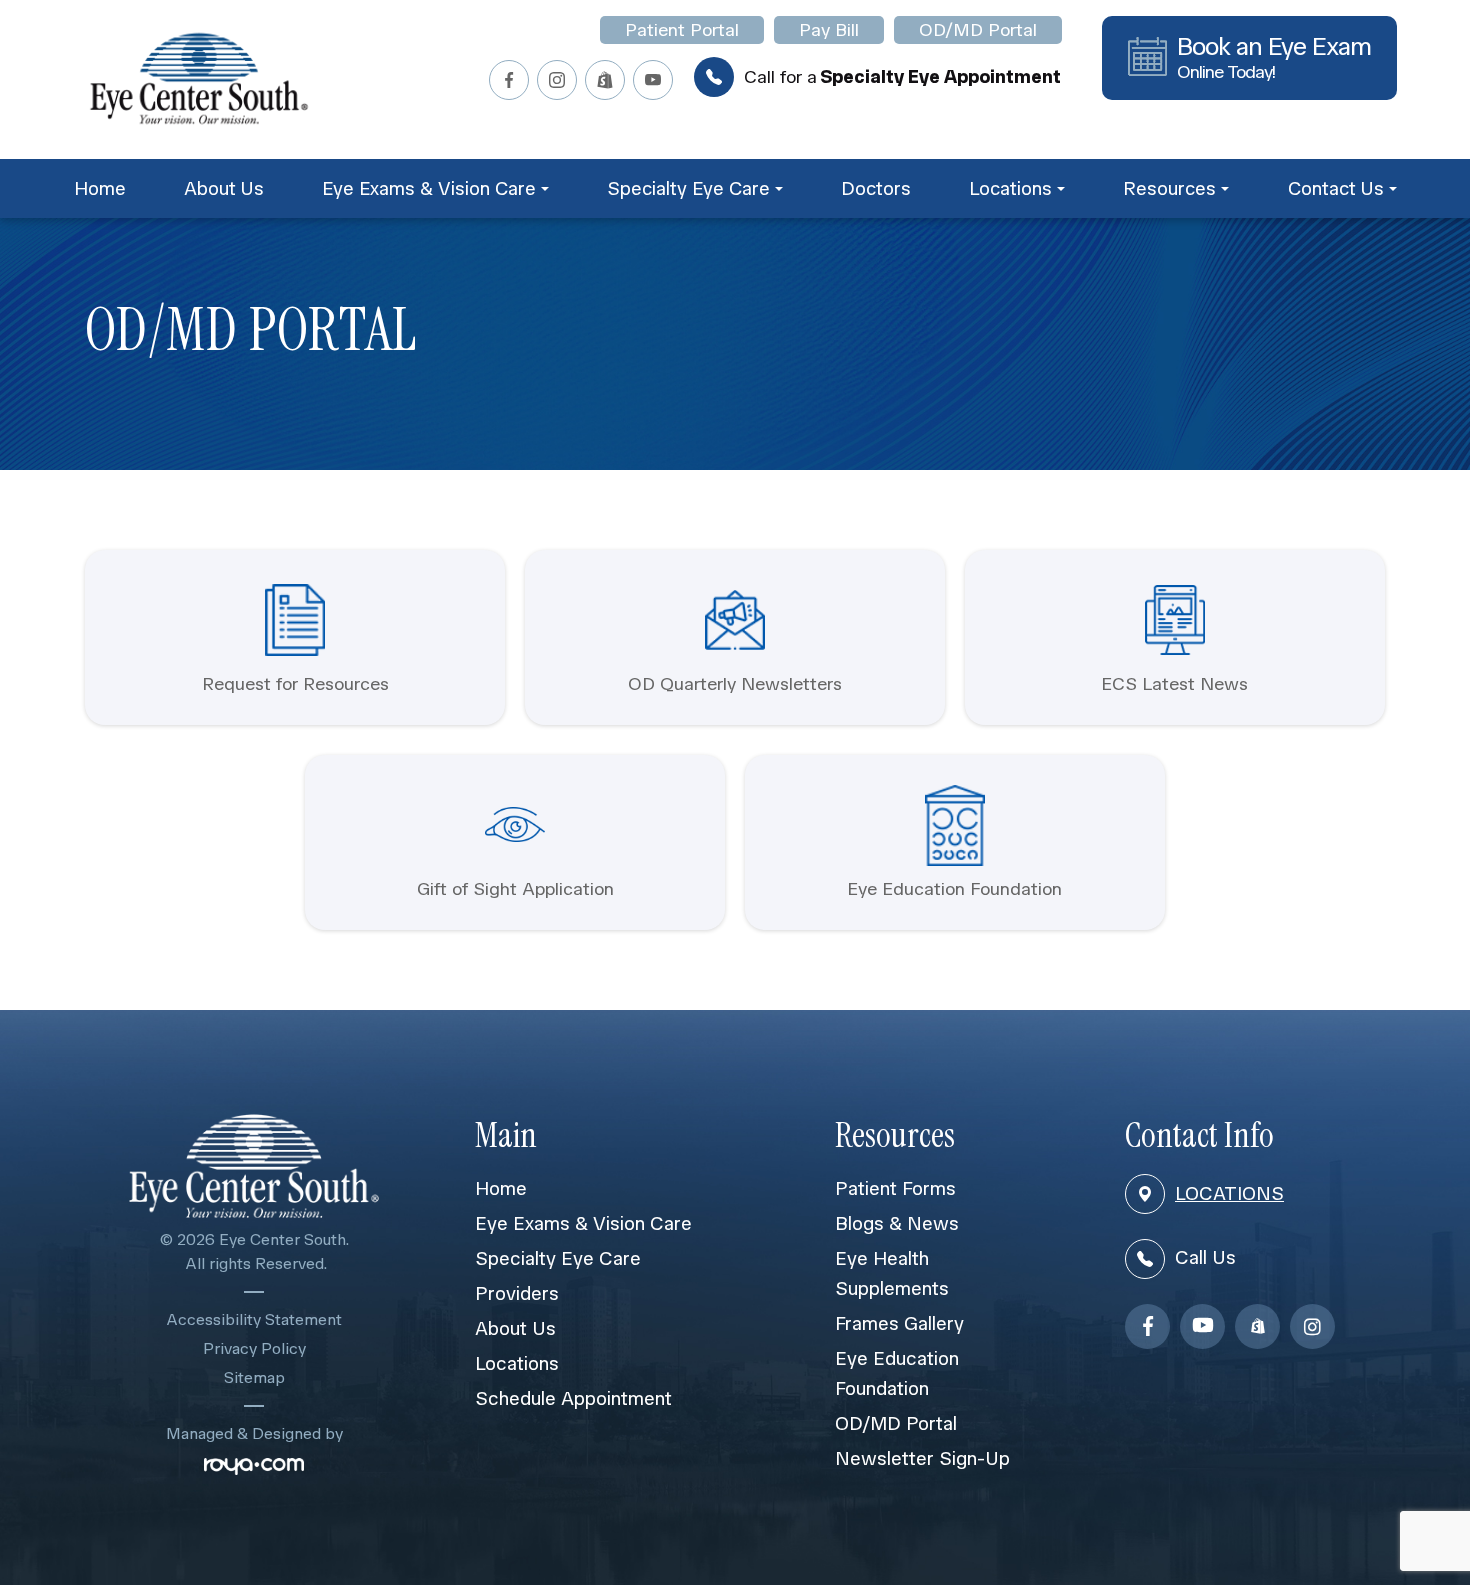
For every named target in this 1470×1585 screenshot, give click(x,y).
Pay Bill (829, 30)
════════════════
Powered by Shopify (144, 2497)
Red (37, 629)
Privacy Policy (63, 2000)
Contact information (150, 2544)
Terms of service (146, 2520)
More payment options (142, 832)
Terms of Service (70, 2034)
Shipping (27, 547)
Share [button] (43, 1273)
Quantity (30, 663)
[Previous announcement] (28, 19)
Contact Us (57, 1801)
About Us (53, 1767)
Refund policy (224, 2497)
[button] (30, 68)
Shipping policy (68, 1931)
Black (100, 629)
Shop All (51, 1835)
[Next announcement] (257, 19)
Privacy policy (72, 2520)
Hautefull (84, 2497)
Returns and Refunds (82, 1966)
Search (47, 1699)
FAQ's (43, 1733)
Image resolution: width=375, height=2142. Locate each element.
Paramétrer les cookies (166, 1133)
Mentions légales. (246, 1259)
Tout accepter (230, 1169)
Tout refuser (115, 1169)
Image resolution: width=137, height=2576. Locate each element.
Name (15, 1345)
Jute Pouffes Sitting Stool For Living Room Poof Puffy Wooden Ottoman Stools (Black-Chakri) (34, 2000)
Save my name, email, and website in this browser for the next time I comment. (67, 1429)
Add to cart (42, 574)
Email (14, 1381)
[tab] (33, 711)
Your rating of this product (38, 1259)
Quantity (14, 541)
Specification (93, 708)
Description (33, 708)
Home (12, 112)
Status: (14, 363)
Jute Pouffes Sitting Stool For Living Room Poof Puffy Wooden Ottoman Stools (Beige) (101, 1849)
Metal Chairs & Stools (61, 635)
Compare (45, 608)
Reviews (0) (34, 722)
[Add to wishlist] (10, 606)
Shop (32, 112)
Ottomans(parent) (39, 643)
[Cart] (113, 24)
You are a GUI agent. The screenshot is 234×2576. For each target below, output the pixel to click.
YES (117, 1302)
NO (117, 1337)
════════════════
**Task goal:**
Using the material above, transcribe exactly the lines from the line with "You are a GUI" to the line with "NO (117, 1337)"; both count, and nothing else goes in.

**Written response:**
You are a GUI agent. The screenshot is 234×2576. For each target below, output the pixel to click.
YES (117, 1302)
NO (117, 1337)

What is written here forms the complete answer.